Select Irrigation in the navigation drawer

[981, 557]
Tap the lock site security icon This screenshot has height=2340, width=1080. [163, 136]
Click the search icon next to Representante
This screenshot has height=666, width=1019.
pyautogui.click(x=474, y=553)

------------------------------------------------------------

§ What is being asked
Find the line containing "Tap the lock" in the data above. Please transcribe it and every line after it, exactly.

§ Solution for this task
Tap the lock site security icon This screenshot has height=2340, width=1080. [163, 136]
Click the search icon next to Representante
This screenshot has height=666, width=1019.
pyautogui.click(x=474, y=553)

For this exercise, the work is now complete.